• _WHAT IS EXPECTED_: Rewrite the rows below, from the line containing "Select the 1Y range tab" through the line containing "Looking at the screenshot, I should [453, 11].", inclusive, as a two-column CSV with the header instruction,answer. Each row should become one CSV line, with its text and its answer each in a single quoted field and any line breaks replaced by spaces.

• _DATA PROVIDED_:

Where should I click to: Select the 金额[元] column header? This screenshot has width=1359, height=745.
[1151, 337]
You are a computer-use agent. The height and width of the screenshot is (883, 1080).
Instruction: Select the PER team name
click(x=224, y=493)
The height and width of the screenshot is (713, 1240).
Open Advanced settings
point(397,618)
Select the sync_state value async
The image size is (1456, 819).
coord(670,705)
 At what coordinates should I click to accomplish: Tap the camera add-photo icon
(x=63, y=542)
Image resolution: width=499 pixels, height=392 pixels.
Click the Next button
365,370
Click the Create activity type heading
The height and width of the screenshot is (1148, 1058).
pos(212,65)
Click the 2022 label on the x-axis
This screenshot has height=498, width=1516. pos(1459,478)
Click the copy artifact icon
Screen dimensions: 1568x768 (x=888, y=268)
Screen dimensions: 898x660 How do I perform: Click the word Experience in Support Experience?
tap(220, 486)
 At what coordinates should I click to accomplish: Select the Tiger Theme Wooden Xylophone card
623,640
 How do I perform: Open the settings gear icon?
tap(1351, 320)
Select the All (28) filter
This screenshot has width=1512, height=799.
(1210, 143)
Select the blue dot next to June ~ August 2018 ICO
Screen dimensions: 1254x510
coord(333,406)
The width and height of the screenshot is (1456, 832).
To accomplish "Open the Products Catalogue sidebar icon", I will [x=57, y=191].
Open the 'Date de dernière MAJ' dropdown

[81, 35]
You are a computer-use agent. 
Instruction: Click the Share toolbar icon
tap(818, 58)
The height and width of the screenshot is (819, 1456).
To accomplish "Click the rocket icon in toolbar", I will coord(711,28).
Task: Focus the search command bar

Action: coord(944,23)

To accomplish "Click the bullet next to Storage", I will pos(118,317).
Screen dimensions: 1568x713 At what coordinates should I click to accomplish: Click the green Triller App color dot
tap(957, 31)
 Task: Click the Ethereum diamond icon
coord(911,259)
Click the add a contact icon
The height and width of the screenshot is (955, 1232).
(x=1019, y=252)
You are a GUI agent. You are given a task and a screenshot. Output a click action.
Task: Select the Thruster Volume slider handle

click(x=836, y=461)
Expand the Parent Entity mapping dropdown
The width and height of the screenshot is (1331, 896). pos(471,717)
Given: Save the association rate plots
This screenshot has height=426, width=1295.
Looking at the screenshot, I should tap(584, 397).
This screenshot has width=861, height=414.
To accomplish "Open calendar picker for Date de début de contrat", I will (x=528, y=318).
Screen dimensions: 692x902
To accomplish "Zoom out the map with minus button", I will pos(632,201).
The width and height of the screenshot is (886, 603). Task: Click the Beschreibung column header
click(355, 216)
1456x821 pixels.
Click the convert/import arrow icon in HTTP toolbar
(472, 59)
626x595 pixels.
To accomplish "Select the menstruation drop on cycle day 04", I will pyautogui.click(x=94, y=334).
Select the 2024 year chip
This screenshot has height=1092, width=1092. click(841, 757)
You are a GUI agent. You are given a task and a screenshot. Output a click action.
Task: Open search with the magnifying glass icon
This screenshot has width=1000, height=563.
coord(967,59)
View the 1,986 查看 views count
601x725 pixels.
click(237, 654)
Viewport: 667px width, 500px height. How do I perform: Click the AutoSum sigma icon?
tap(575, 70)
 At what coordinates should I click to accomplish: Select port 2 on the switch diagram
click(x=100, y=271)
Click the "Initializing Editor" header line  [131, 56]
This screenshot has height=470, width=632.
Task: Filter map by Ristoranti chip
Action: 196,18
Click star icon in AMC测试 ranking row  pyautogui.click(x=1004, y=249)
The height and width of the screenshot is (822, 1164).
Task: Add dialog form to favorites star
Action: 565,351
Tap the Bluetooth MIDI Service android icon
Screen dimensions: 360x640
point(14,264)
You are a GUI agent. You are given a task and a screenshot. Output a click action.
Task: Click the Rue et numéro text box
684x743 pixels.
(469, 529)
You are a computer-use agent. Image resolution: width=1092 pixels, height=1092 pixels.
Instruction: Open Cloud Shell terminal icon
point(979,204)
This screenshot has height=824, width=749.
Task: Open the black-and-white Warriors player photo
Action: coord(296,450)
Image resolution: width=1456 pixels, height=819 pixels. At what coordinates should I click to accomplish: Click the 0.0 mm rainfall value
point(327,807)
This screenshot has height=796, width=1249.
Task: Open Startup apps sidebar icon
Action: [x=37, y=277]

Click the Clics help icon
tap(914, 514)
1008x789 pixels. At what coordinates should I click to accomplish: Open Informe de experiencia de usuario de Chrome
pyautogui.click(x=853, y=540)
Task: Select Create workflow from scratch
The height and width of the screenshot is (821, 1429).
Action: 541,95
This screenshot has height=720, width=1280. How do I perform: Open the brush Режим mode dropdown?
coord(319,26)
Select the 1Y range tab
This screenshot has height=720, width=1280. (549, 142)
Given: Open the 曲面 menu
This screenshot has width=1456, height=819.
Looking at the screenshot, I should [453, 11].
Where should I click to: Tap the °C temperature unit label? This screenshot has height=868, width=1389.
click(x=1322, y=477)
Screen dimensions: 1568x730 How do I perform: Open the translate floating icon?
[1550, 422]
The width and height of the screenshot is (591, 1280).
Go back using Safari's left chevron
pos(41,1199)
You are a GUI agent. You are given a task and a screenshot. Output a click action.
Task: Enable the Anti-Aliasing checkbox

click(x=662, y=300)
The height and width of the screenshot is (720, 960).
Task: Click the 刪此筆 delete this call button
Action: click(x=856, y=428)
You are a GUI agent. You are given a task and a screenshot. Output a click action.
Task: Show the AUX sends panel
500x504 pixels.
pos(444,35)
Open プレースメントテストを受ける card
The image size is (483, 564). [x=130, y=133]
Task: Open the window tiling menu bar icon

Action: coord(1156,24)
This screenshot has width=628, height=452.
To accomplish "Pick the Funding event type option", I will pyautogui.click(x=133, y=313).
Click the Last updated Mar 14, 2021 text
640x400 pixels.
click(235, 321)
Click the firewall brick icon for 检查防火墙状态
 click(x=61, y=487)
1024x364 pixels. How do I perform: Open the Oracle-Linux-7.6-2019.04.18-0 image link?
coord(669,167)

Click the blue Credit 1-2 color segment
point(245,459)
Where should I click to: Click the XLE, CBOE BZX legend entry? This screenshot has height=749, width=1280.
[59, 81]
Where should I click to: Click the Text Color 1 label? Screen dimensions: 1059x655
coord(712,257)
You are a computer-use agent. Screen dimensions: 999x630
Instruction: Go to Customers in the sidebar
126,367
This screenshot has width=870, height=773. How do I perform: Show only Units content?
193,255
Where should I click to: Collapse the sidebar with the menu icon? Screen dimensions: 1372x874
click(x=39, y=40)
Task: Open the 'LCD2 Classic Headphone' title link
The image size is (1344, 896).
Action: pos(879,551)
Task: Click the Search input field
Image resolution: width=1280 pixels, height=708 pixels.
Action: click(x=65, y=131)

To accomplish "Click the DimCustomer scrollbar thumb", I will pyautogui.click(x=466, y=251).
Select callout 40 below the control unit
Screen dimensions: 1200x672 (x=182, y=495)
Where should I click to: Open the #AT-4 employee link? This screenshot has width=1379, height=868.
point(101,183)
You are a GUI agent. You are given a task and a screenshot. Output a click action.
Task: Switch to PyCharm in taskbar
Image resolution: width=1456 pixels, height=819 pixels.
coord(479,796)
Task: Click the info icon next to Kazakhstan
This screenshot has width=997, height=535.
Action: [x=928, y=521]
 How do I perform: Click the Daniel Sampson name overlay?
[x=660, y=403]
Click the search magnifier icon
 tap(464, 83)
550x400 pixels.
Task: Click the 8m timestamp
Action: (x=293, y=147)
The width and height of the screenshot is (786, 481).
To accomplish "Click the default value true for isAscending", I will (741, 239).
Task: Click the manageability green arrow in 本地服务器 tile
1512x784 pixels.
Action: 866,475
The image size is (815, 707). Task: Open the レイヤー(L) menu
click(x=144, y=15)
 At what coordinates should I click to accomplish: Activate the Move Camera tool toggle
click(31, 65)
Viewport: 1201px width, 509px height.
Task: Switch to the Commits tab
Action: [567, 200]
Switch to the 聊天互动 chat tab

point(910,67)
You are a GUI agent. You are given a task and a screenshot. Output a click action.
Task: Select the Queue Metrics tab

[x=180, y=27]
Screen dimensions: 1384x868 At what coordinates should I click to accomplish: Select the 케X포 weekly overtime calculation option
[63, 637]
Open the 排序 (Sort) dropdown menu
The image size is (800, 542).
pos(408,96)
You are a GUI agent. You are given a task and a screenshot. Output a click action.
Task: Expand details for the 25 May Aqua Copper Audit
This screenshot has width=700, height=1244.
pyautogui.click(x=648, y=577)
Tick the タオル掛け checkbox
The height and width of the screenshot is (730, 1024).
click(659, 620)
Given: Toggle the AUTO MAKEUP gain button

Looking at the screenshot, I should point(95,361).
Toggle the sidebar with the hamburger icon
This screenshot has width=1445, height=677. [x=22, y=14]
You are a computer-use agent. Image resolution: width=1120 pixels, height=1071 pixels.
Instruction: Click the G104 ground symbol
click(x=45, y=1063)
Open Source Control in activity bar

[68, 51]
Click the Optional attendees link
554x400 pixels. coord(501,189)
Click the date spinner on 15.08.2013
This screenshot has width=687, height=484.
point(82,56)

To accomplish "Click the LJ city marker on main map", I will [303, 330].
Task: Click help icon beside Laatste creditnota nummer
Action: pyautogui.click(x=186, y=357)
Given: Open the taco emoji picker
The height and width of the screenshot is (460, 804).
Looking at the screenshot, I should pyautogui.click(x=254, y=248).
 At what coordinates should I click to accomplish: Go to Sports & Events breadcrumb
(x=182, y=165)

• _TASK RESULT_:
instruction,answer
"Select the 1Y range tab","This screenshot has height=720, width=1280. (549, 142)"
"Given: Open the 曲面 menu This screenshot has width=1456, height=819.","Looking at the screenshot, I should [453, 11]."